One will find many kinds of vehicles on the expressway, from big cars that can move at high speeds to heavily loaded trucks that lumber along. Similarly, on the expressway of devotion, there are a variety of souls. Some are loaded with heavy karma from their past life; some carry less karma. If by great fortune one receives the causeless mercy of the Lord, one should not become arrogant and laugh at devotees who are slower than us. That would be a grave offense (Vaishnava aparadha) and is compared to a mad elephant destroying our devotional creeper. One must be extremely careful to avoid such behavior.

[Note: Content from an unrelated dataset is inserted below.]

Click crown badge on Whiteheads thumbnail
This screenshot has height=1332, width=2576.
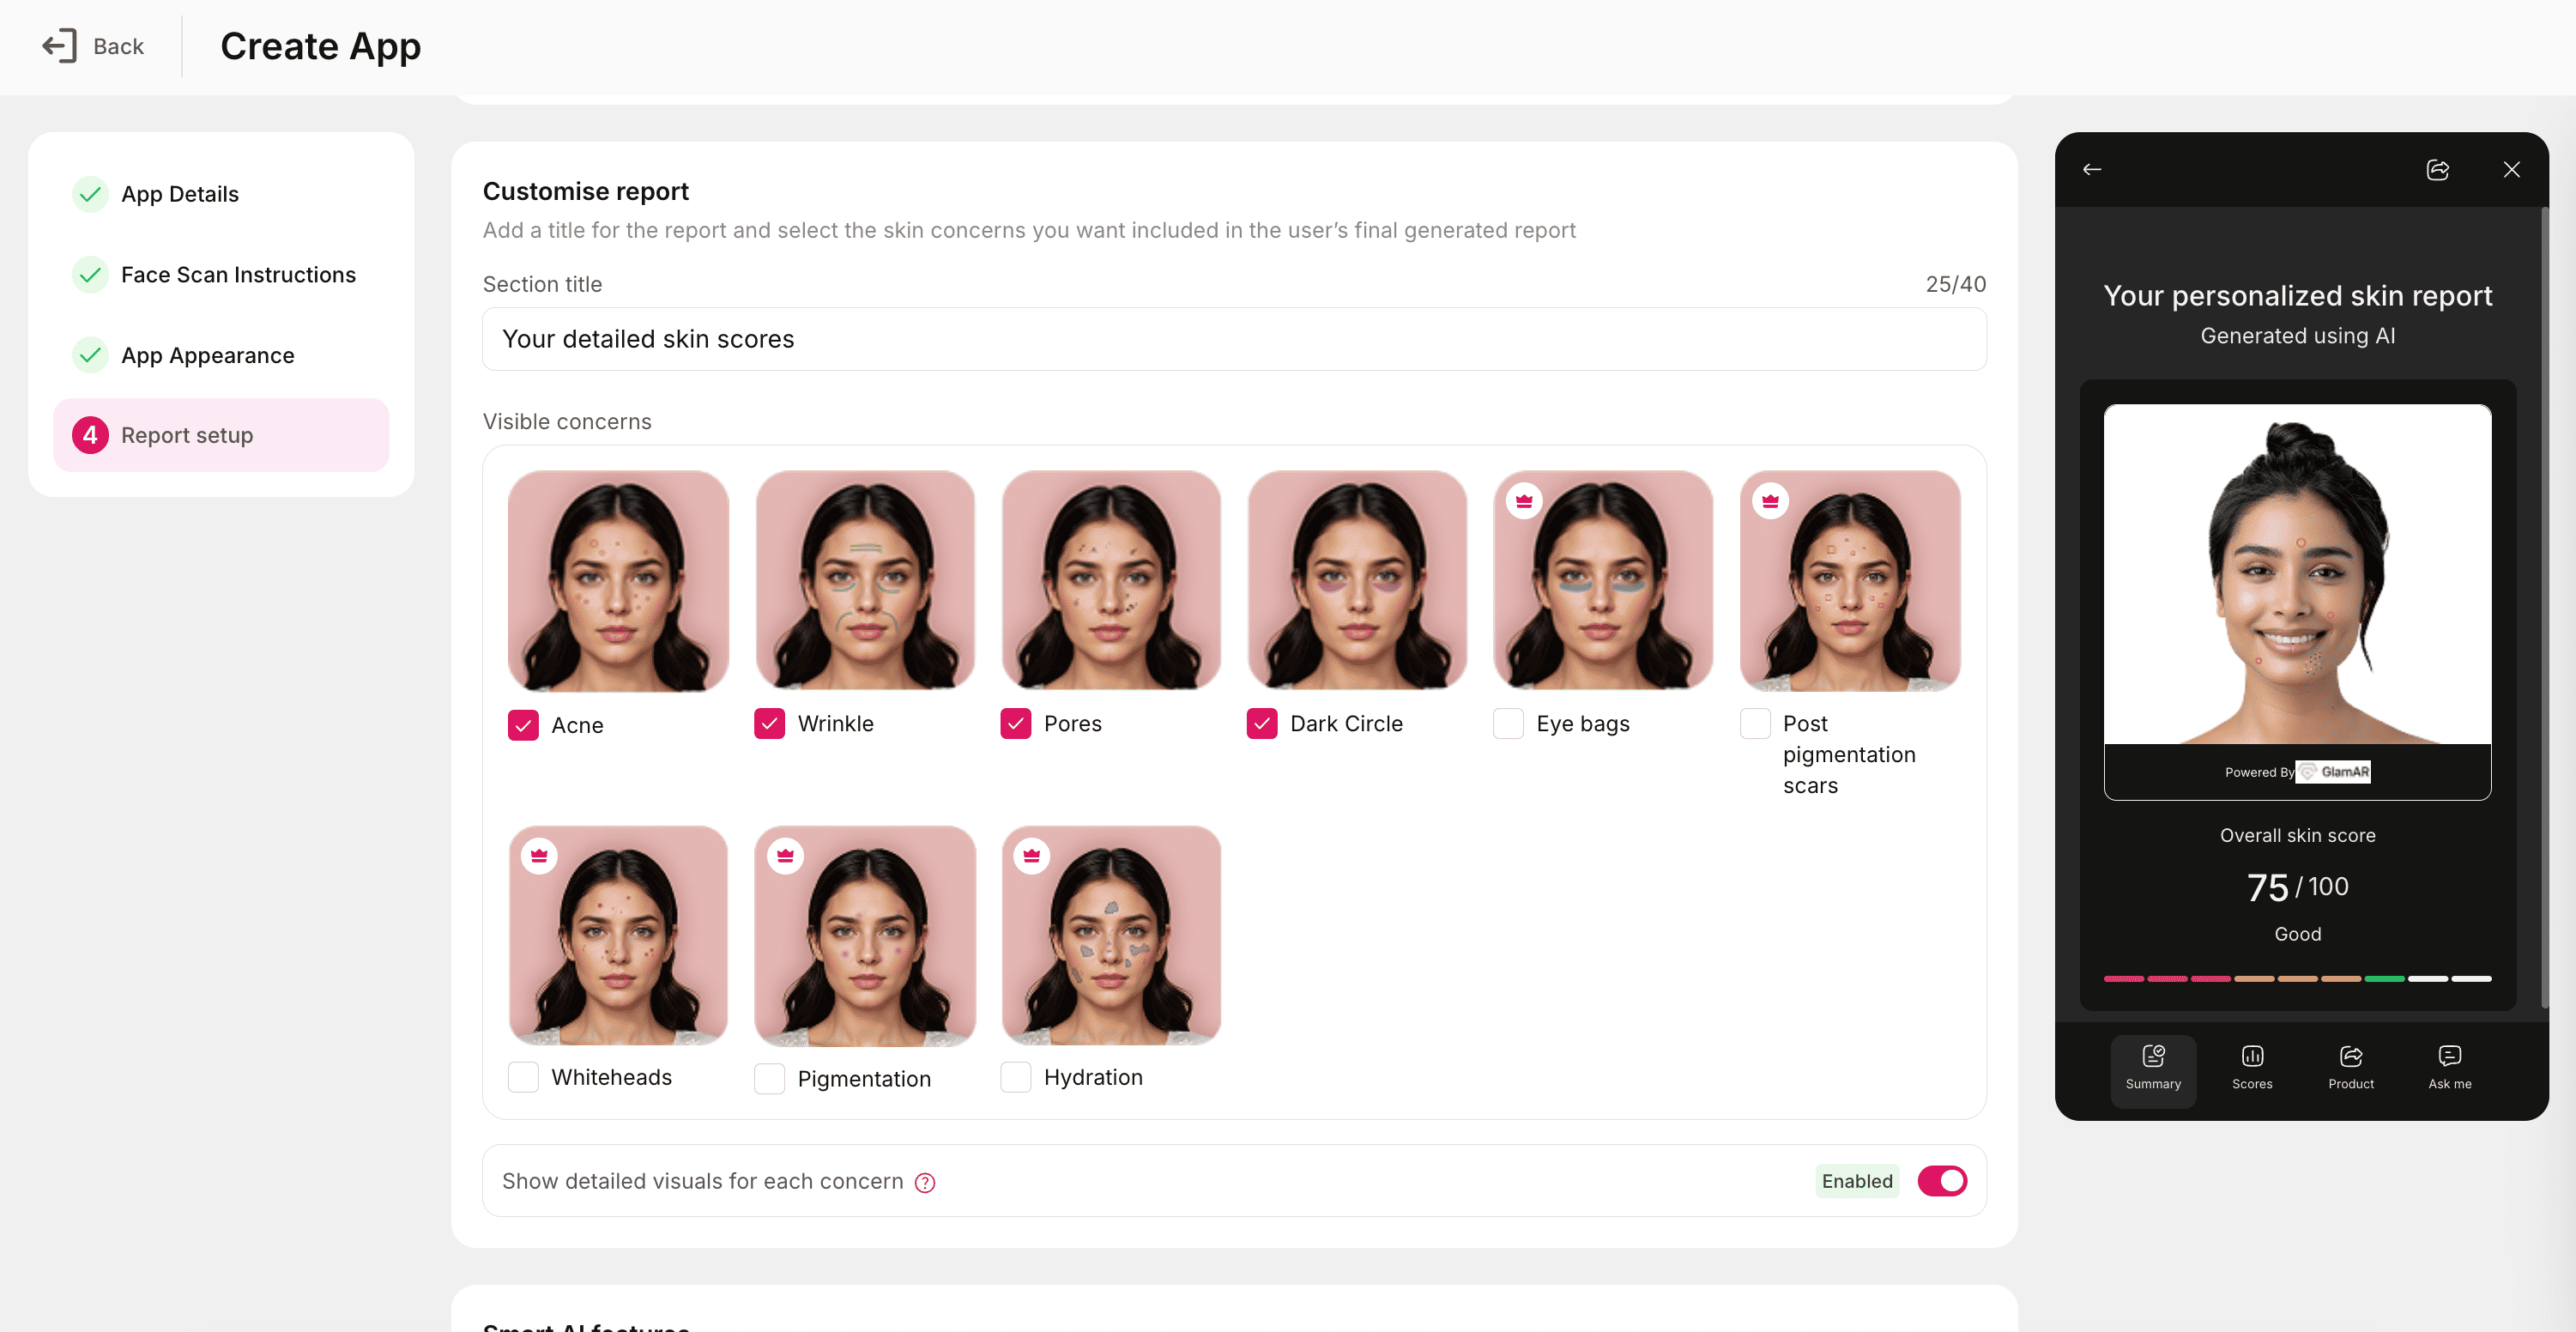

Apart from the speed rules, one must follow the basic maintenance program. Regularly hearing Srimad-Bhagavatam will inspire us to continue on the devotional path. Following the four regulative principles no meat-eating, no illicit sex, no intoxication, and no gambling are essential to protect us from meeting with accidents.
Rendering service to great souls plays a crucial role in our progress toward our destination. By their blessings, one learns the secret art of chanting with devotion. Service to other Vaishnavas is also important. While driving on the expressway one may see some broken down vehicles by the side of the road. Their drivers may need help from us. On the expressway of devotion, if we find our other devotees struggling with problems, we should provide as much help as possible.
On the expressway, we should be careful not to get distracted by illusory diversions that may appear as shortcuts. And most importantly, we should never stop on this expressway, because Kali’s agents, who are like plunderers, may rob us of our great wealth of devotion. We should drive steadily without losing focus until we reach our destination, the supreme spiritual abode of Goloka Vrindavana.
Yugavatara Dasa is an associate professor in Anatomy in a medical college in Mumbai. He is a regular contributor to BTG.